4.  Rose-scented products make me think of my mother, and for some reason I have found them especially comforting since the election.  First, I bought myself some rose-scented hand lotion on sale, in a shaky "I-can-still-buy-myself-rose-scented-hand-lotion" gesture.  Then I received this candle.  "If we share this nightmare/ Then we can dream Spiritus mundi."  The Police said that.

5.  Life can be traced in a history of doodles.  Sometime around seventh grade, a rose doodle, which I can't remember how to draw now.  Around eighth or ninth grade, I learned how make a high-heeled shoe.  By tenth grade, a face with squinched-up eyes and Robert Smith hair.

6.  I have found myself unable to commit to growing flowers.  People born in late June are supposed to be homebodies and flower growers, but I keep moving house.  I may look into some plants for spring, but roses will have to wait a bit longer.

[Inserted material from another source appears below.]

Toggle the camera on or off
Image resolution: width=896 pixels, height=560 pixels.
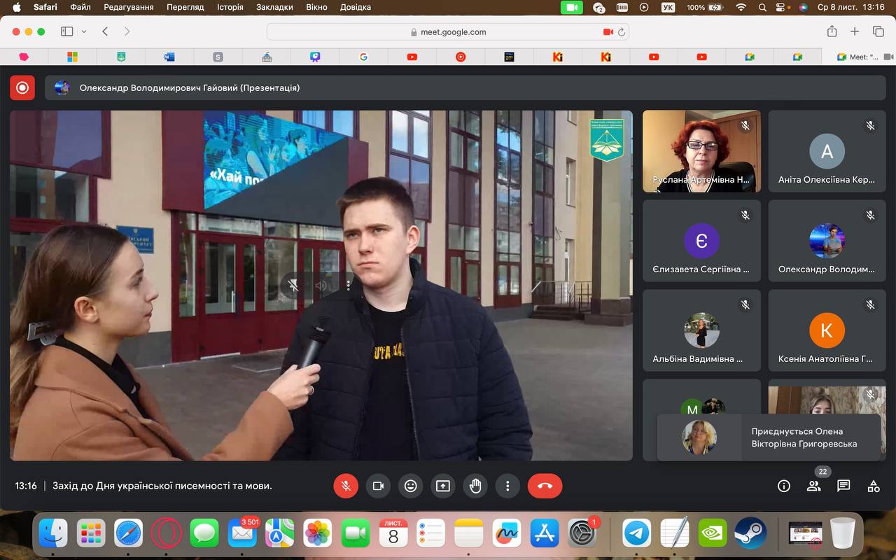[378, 486]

7.  On a whim, I Googled "Joan of Arc rose."  According to the Antique Rose Emporium,
Jeanne dArc is a dainty but vigorous rose with semi-double, pure white flowers borne in clusters. Like all Noisettes, it betrays its Musk ancestry by a grand fall display and a strong fragrance. Attractive red hips often appear at the same time as the flowers. It is best used as a pillar so that the flowers may be readily seen, or it can be grown as a free-standing bush. Wherever it is planted, Jeanne dArc will create an almost perpetual display of Southern beauty.  OK, then.  

Cultivate and circulate

Sunday, March 12, 2017

Three things:

1.  Today I was in a horrible mood, and I made myself go for a nature walk, during which I began to feel better.  In fact, I received a prophecy from some sunbeams on my walk.  (See picture.)  The prophecy was something like, "What was that poem I wrote that used the word 'circulate'?  Look at that again."  I found it!  It's called "Our Biography," and I originally posted it on this blog.  Here.

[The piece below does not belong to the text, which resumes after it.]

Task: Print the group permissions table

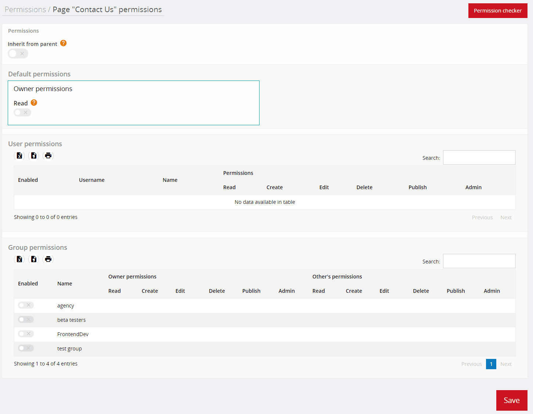Action: point(48,259)
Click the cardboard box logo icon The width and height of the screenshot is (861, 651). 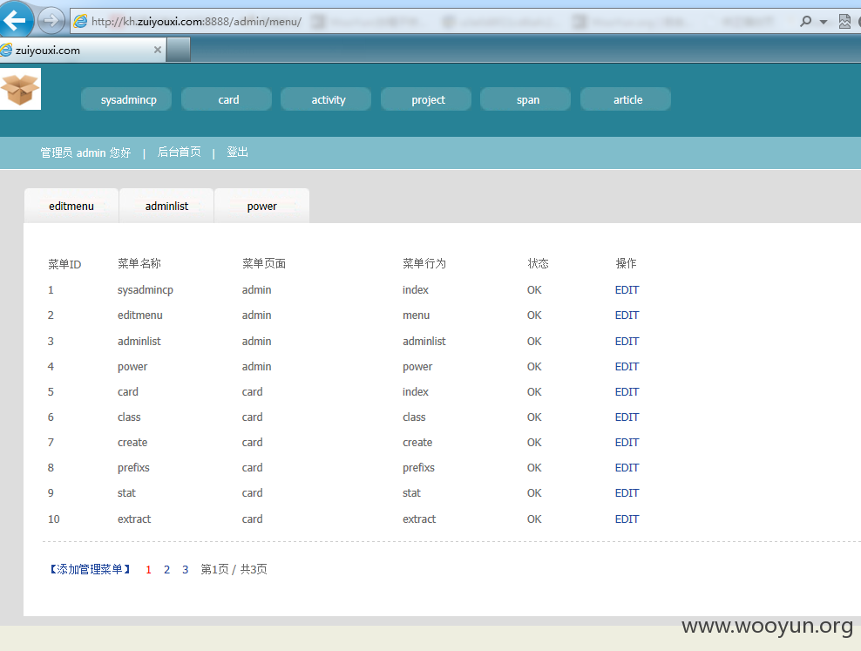[20, 89]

2.  I have a new Instagram project (if such a thing exists) in which my friend Jessica Mesman Griffith and I post weird insights into the lives of melancholy moms.  Tips on creativity and mothering.   Not really.  It's more like if the troubled teens from Heavenly Creatures grew up to be disaffected Gen X mothers?  Er, maybe not.  Maybe it's about how to stay alive by allowing yourself to be inappropriately amused by that which you find unsettling?  I really need to work on my elevator pitch.  For my new Instagram account.      

3.  Here's an excerpt from the essay about my relationship with the Beatles I may or may not be working on:  The next day, Granny is peering out the front window at dusk to see who has a candle out for John, muttering, “I lit one for Kennedy, but I’m not lighting one for him.”

OK, good night!  Happy full moon, I guess.